• ACTIONS TO TAKE:
[1] Print the part of the forum thread on particle displacement in a gas tube that opens with the words containing "1. Jul 2, 2011" and closes with "travelling to x=1)". Reproduce it word for word.
[2] Decide whether each statement below agrees with the forum thread on particle displacement in a gas tube: (a) the closed end of the tube is at x=0; (b) the speaker is at x=0; (c) the poster says the book's answer matches the standing-wave result exactly. Answer yes or no for each, and quote the words from the thread that decide it.

• QUOTED PASSAGE:
###

1. Limited time only! Sign up for a free 30min personal tutor trial with Chegg Tutors
    Dismiss Notice
Dismiss Notice
Join Physics Forums Today!
The friendliest, high quality science and math community on the planet! Everyone who loves science is here!

Homework Help: Particle displacement by a speaker in a gas tube

  1. Jul 2, 2011 #1
    A speaker is generating waves in a gas that is closed in a tube. The tubes closed end is at x=0 and the speaker is at x=1. The motion of the membrane is given by

    [tex]s=s_0 \cdot sin(\omega t)[/tex]

    How does the particle displacement vary with x and t? The wavelength is [tex]\lambda[/tex]

    I do not know how to solve it. But i thougt of expressing it like this:

    [tex]s_1=s_0 sin(kx + \omega t)[/tex] (wave due to speaker oscillation, travelling from x=1 to x=0)

    [tex]s_2=s_0sin(kx - \omega t)[/tex] (reflected wave at x=0 travelling to x=1)

    The problem is that the reflected wave is reflected again and again....
    Last edited: Jul 2, 2011
  2. jcsd
  3. Jul 3, 2011 #2
    there is standing wave. do you know what it is?
  4. Jul 3, 2011 #3
    Yes i know what it is. If we solve it as a standing wave problem then we have:

    [tex]s_{tot}=2s_0cos(\omega t)sin(kx)[/tex]

    Boundary condition: [tex]s_{tot}=0 [/tex] at x=0

    According to the answer in my book it is a bit different, but x and t are separate from each other in the sinusodial functions as my suggestion above.

    Any hint for me?

###

• DATASET SECTION:
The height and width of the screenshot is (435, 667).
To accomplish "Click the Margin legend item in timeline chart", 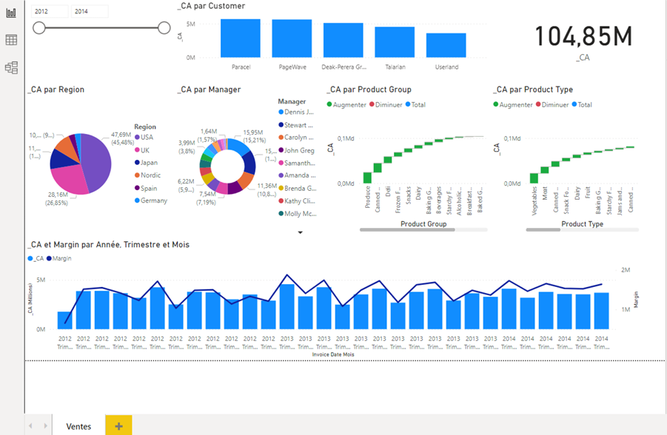I will (x=61, y=258).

###

• WRITTEN RESPONSES:
[1]
1. Jul 2, 2011 #1
    A speaker is generating waves in a gas that is closed in a tube. The tubes closed end is at x=0 and the speaker is at x=1. The motion of the membrane is given by

    [tex]s=s_0 \cdot sin(\omega t)[/tex]

    How does the particle displacement vary with x and t? The wavelength is [tex]\lambda[/tex]

    I do not know how to solve it. But i thougt of expressing it like this:

    [tex]s_1=s_0 sin(kx + \omega t)[/tex] (wave due to speaker oscillation, travelling from x=1 to x=0)

    [tex]s_2=s_0sin(kx - \omega t)[/tex] (reflected wave at x=0 travelling to x=1)

[2]
(a) Yes: "The tubes closed end is at x=0"
(b) No: "the speaker is at x=1"
(c) No: "According to the answer in my book it is a bit different"